五つ星運動のオンラインプラットフォーム「ルソー」

マスメディアでは決して取り上げない「ルソー」について概要をまとめたいと思います。

2017年11月にリカルド・フラカーロ氏の来日講演のプレゼン資料をベースにします。

 

 

まずは五つ星運動がどのように候補者を選んでいるのかの例です。これは少し古いのですが、2014年の欧州議会選挙のもの。当時メンバーは9万人近くいましたが、もちろんメンバーは誰でも立候補できて、この時は何と5000人以上、全体の5%以上が名乗り出ていることになります。そして予備選挙の投票結果として73名の候補者が選ばれ、その中から実際の選挙を経て15名が欧州議会議員に当選しています。もちろん、国内の地方選挙から国政まですべてこのようにして行われます。選挙が比例代表中心なこともあって、選挙にはほとんどお金がかかっていないことも特筆すべきことです。フラカーロ氏は最初の選挙で数百ユーロしか使わなかったと言ってました。また、こうしてネット予備選挙で選ばれる人たちというのは、わざわざ割当をつくらなくても半数以上が女性になり、他の政党と比べるとやや高学歴になると。フラカーロ氏だけでなく、党首のディマイオ氏や、ローマ市長のラッジ氏などに共通しているのは、決してエリートと呼ばれるキャリアではないものの、若くて、よく勉強していて、誠実さがにじんでくる人柄で、演説がとても上手です。そして任期が2期までと決まっているのだから、常に新しい人材が議会に投入されていきます。

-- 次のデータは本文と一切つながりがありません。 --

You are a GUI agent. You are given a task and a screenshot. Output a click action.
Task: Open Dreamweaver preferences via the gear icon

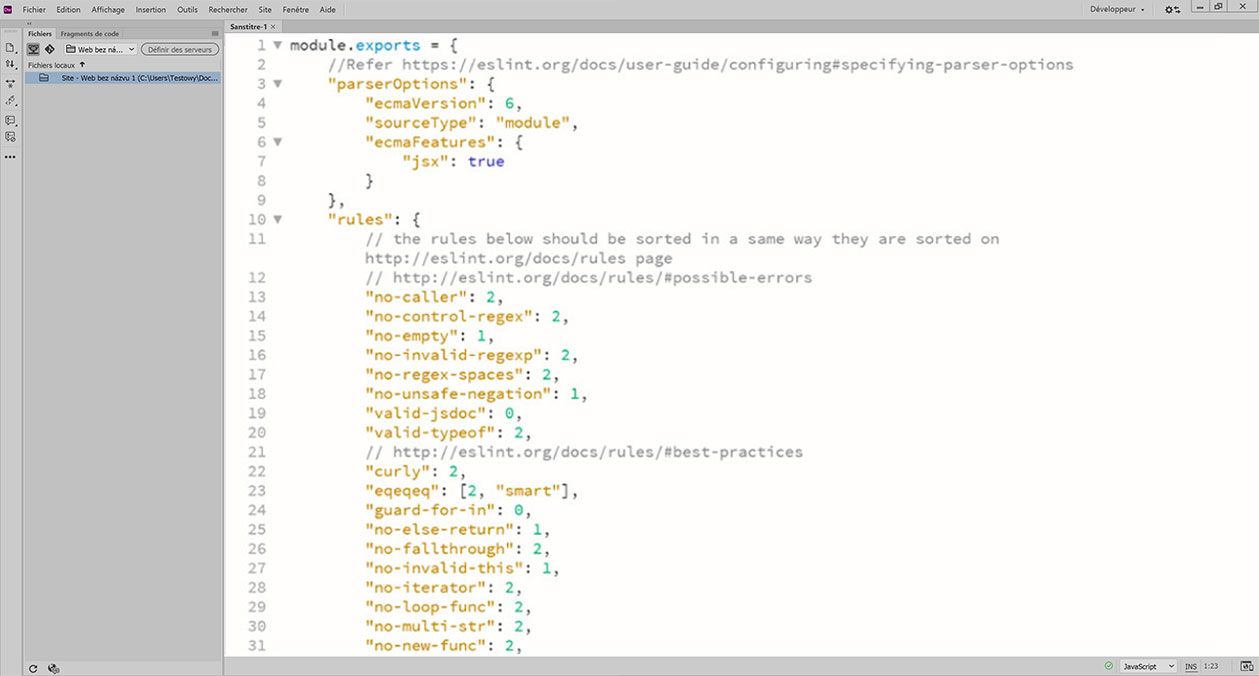[1168, 9]
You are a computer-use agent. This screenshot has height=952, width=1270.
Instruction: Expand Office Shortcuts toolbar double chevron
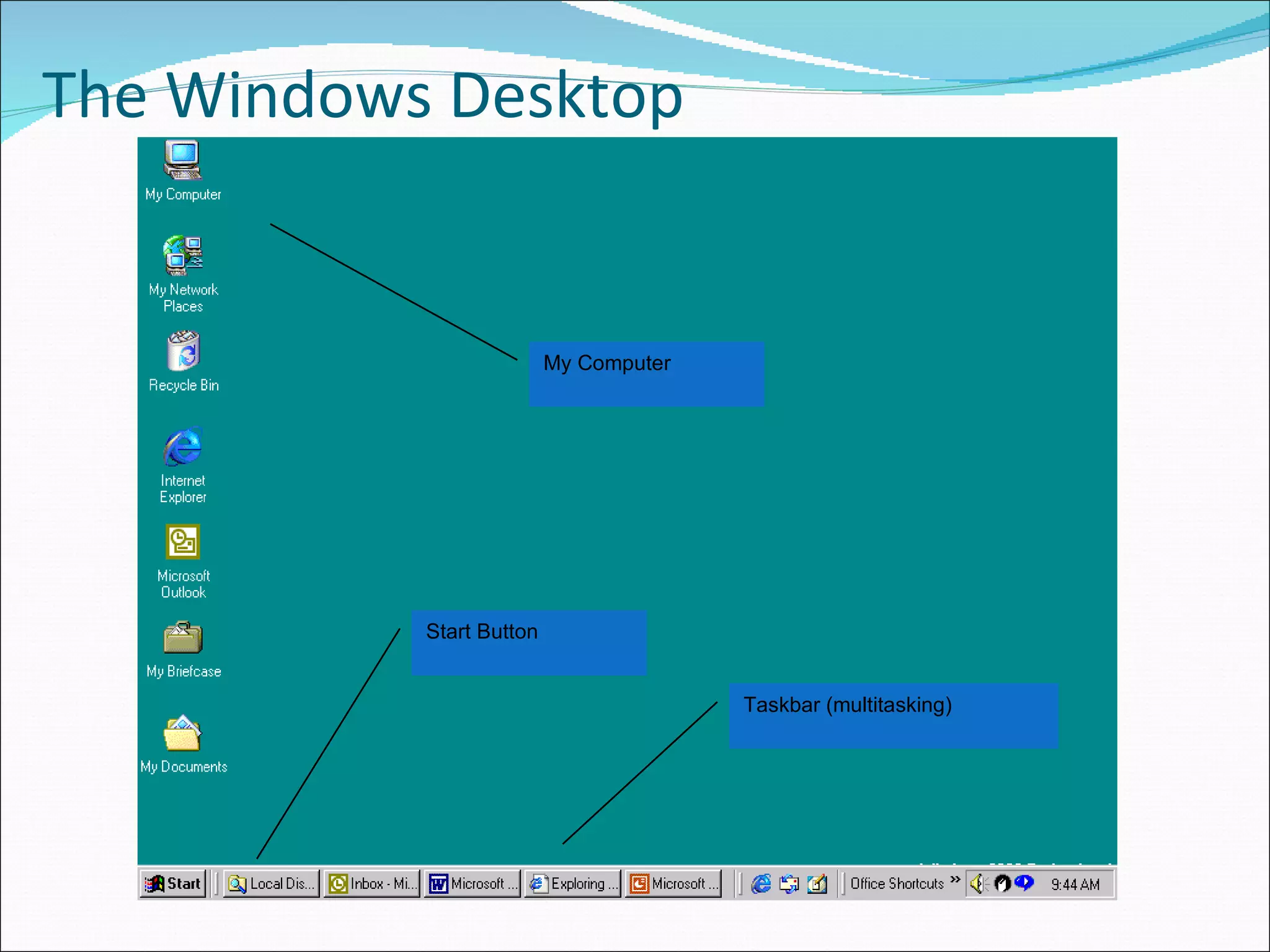pos(955,879)
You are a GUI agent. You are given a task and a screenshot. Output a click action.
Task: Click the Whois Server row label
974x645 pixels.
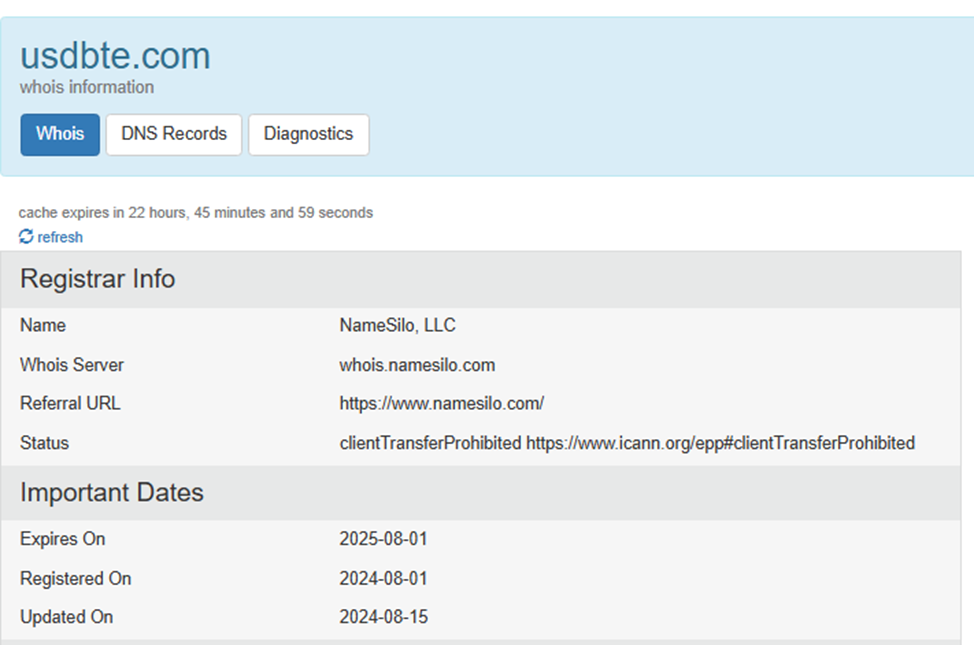tap(72, 365)
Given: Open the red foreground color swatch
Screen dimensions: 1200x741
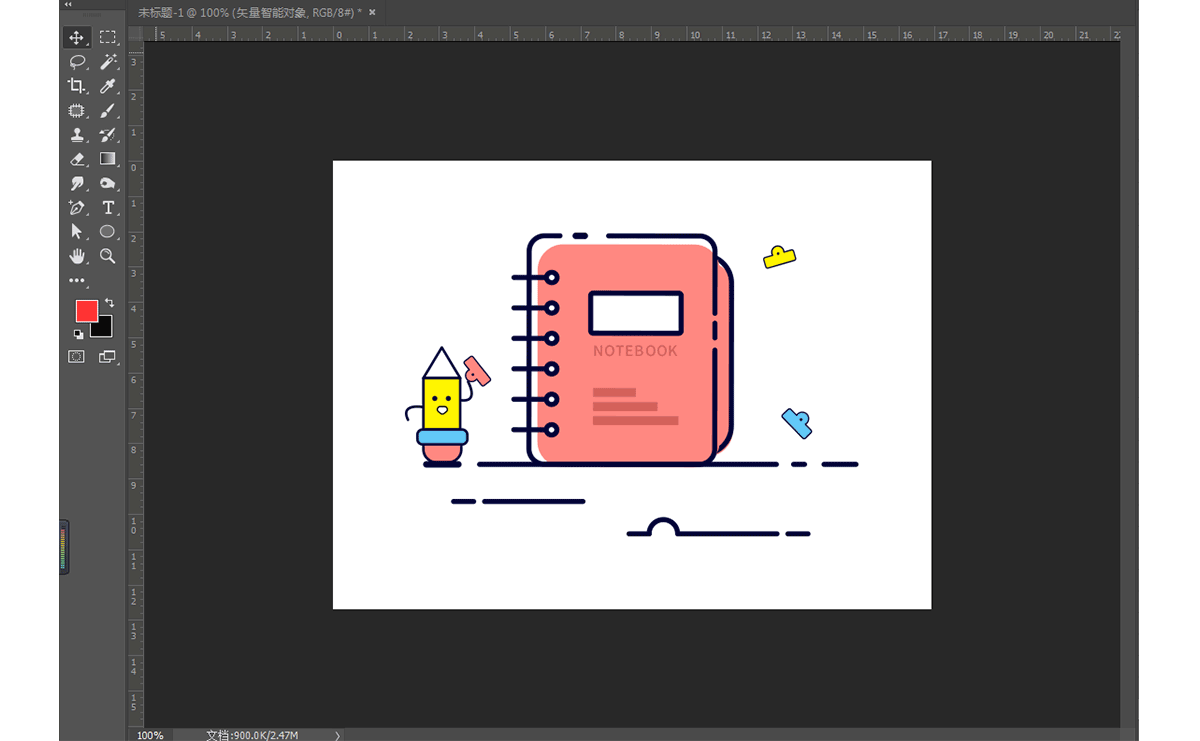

彼らは政策をプログラムと読んでいて、これもプラットフォームの話合いの中で決められます。2018年の総選挙では、こうして議論を重ねた結果20項目を主要政策として公表して選挙をしています。イタリアでいちばんの問題は特に若年層の貧困や失業であり、当然、それを解決することが最重要政策となり、所得保障やベーシックインカムを実現しようとしています。今回の同盟との連立も、政策の実現ありきで、ポストではなく政策協定を最優先として政権を樹立しました。


選挙で選ばれた後は、議員は議会の仕事を逐一報告し、メンバーと対応を話合います。ルソーで決まった方針には議員は従わなければなりません。また、メンバーは法律を提案することもできて、ルソー内で合意されれば実際にそれが議会に提出されます。ルソー内では膨大な量のコメントや提案が常に行われています。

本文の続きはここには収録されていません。